Tuesday, December 1, 2009


Once upon a time, in a far away kingdom, there lived an ice-chompin', busted tooth sportin' princess named Lisa. And it was Christmastime. And she had a maze of holiday decoration boxes strewn throughout her castle...once again (sound redundant? I know! And I'm livin' this nightmare!)...and NO energy or desire to display them. But mostly, this was because she had somehow acquired gobs and gobs of useless crap that she had no intention of putting up, but couldn't bring herself to throw away (remember the Depression? Okay, well me neither, but I've heard about it and people order me to "Save that cool whip bowl!" referring to it, so I do and I'm better and more righteous than you because of it.)

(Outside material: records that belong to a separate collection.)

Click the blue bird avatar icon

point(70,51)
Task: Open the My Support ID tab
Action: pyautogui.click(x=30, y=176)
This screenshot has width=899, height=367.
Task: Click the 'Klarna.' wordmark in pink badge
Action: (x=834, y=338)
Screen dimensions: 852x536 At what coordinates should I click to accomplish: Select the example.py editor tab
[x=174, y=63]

Where were we? Ah, yes~Princess Lisa called them "leftovers." Just like the bowl of Thanksgiving peas in her fridge that had wrinkled and grayed, they still hadn't reached full expiration and it would be sinful to bury them before they were fully dead.

Anyway, Princess Lisa was in charge of "finishing up" the decorating after her family had gone off to school and work~which she fully intended on doing (remember how important intentions are?) but somehow...somehow~she was distracted (bright, shiny objects) while walking past the Christmas tree (spells disaster for simple minds like Princess Lisa's) and made not even a dent in her own grooming for the day, let alone the heap of holiday cheer.

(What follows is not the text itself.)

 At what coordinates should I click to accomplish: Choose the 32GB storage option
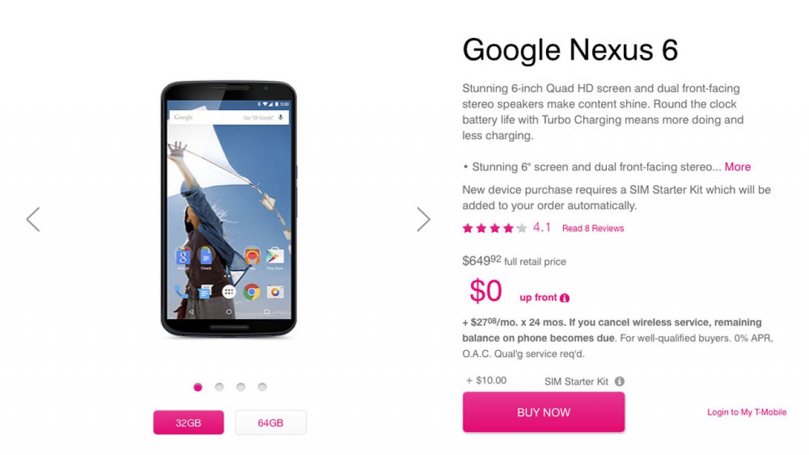188,423
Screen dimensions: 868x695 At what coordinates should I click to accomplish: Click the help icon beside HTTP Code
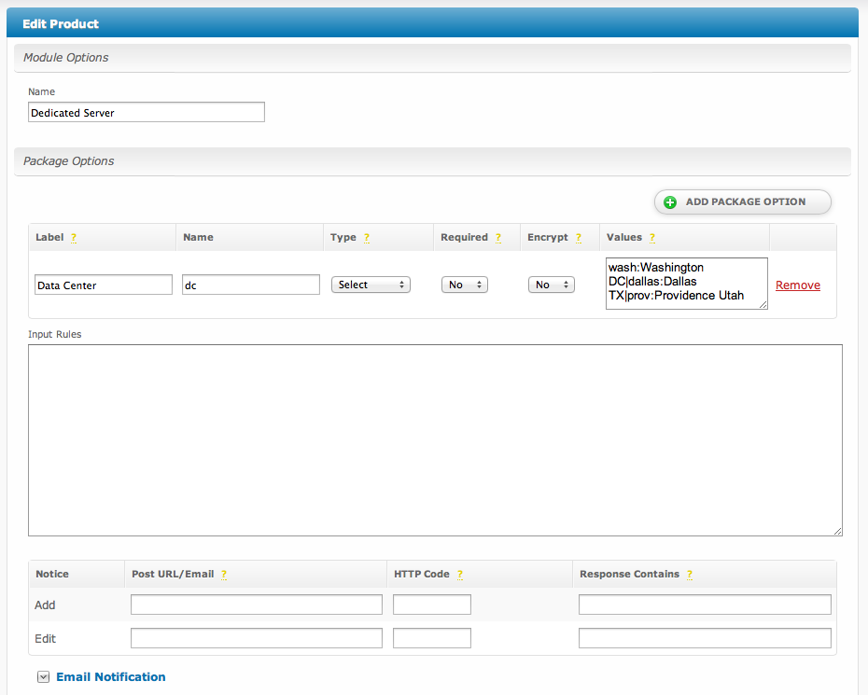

This story ends badly, friends, so I won't finish it. (body found decomposing the following year in a box of peas...I mean leftovers...I mean old crap decorations) So we'll move on to happier things...

I can't think of any right now, because my tooth is still broken and there is an impending dental appointment echoing in my brain...and also because the boxes are mocking me. And no matter how much caffeine I drink or cups of ice I chomp, I can still hear them.

Stupid leftovers.


kara elmore said...

Left overs should be taken to other people. Like re-gifting. And because it's from YOU they will glory with glee scream. And it will be put up in their home. For them to take care of. For them to feel guilty over. But not you. This is NOT for you to stress over. I mean, for HEAVEN'S SAKES ... take CARE OF YOURSELF! Let the others ROT!

.E. said...

you kill me...

Anonymous said...

Kara's right! Your "gobs and gobs of useless crap" would be a treasure to me! Then I could get rid of MY useless crap! Better yet....you could come decorate MY house, since I KNOW you have NOTHING better to do this month!!!

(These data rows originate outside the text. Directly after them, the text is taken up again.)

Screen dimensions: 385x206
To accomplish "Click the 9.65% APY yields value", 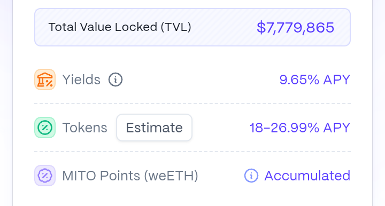I will pos(315,80).
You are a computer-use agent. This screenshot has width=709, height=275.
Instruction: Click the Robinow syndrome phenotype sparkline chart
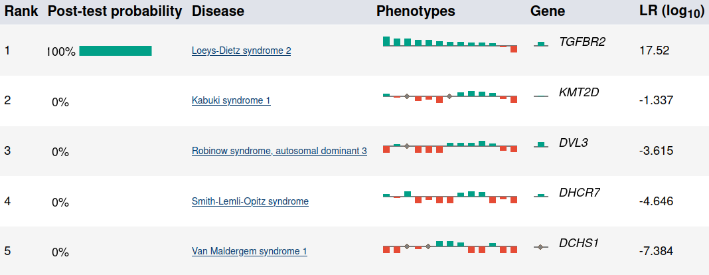[450, 147]
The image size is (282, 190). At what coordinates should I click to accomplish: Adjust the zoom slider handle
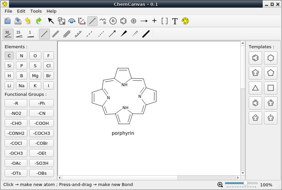click(x=245, y=183)
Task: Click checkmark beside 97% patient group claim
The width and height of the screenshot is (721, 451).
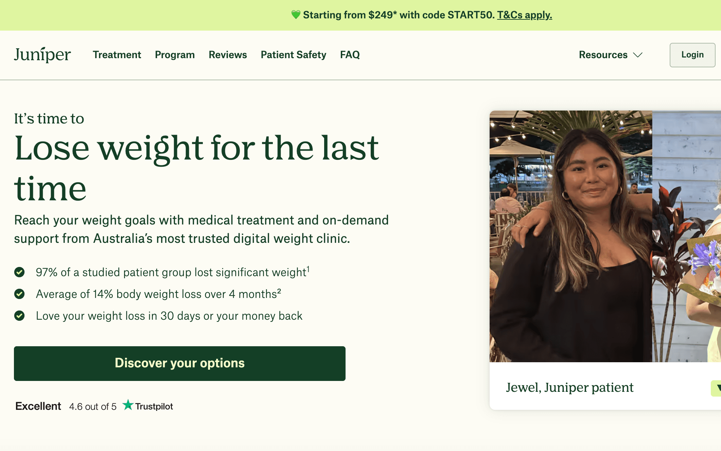Action: pos(19,272)
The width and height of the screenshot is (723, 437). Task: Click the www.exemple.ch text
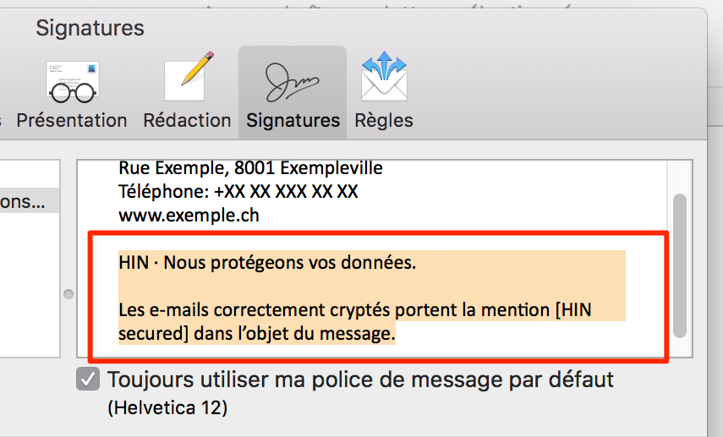click(189, 216)
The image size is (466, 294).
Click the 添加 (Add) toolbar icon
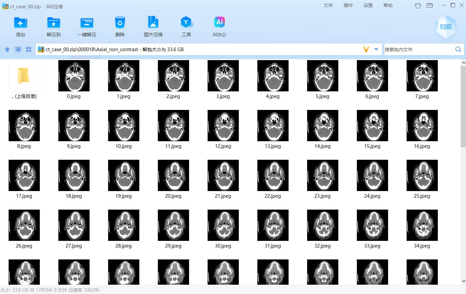click(21, 23)
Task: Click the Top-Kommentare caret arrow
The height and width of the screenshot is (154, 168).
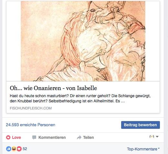Action: tap(159, 148)
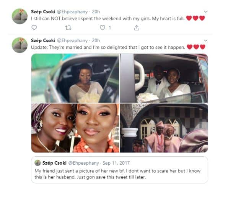Open photo of couple in traditional attire

coord(164,128)
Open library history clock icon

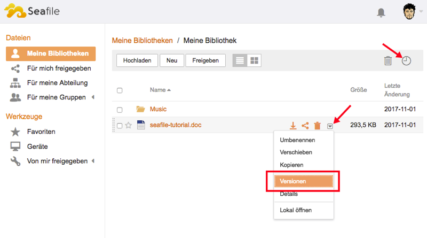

And....eewwww....you have peas for Thanksgiving dinner? You should be giving thanks for NOT having to eat peas for dinner!!! Peas are only good when eaten fresh from the garden!!! NOT COOKED!!!

Let me know if you need a ride to and from the dentist since I'm sure you will be heavily self medicated. :) Love ya...Anony

Lisa said...


WHY dost thou think the PEAS HAD GONE WRINKLY AND GRAY? HUH? Because YOU ARE RIGHT, they were never meant for Thanksgiving dinner.

And if you get a call from Dr. Anderson's office telling you that you're my "contact person" you'll know to come quickly.